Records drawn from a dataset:
= Beginning of Section =
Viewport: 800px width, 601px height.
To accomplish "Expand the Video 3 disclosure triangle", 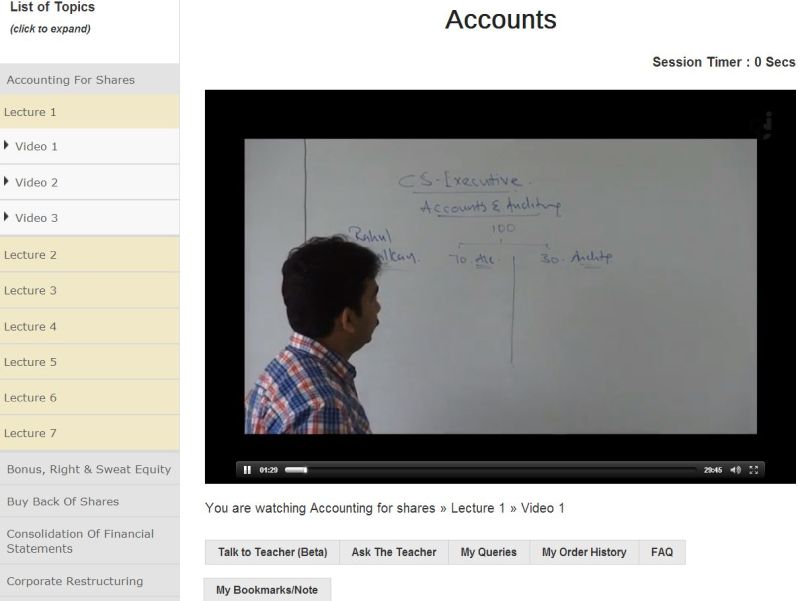I will click(7, 217).
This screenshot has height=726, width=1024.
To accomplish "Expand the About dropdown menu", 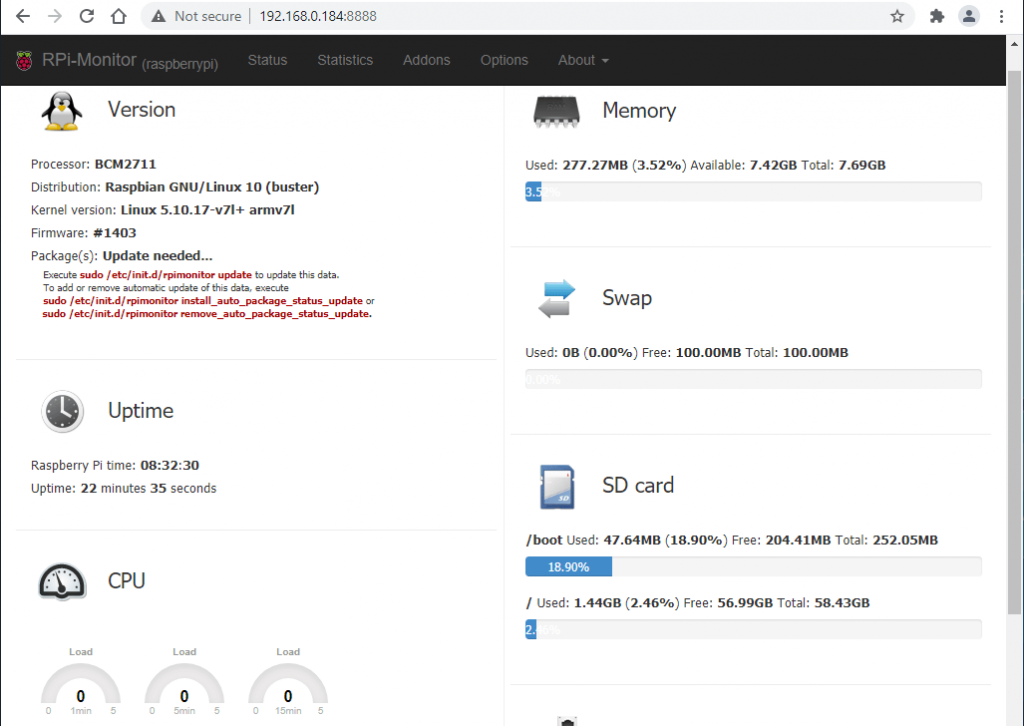I will click(x=583, y=60).
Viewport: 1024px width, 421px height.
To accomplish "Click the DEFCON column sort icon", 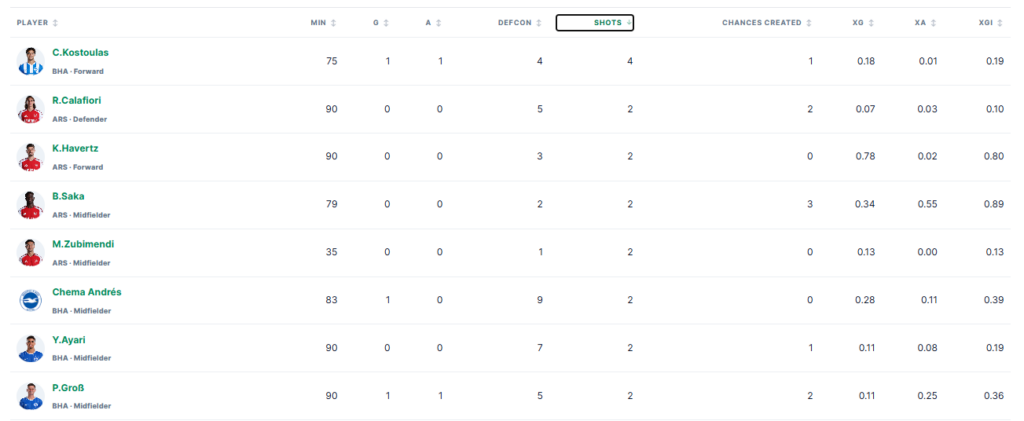I will point(539,23).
= End of Section =
YOUR TASK
Report all lines in the records that include the string "width".

SOLUTION
Viewport: 800px width, 601px height.
This screenshot has height=726, width=1024.
Viewport: 1024px width, 421px height.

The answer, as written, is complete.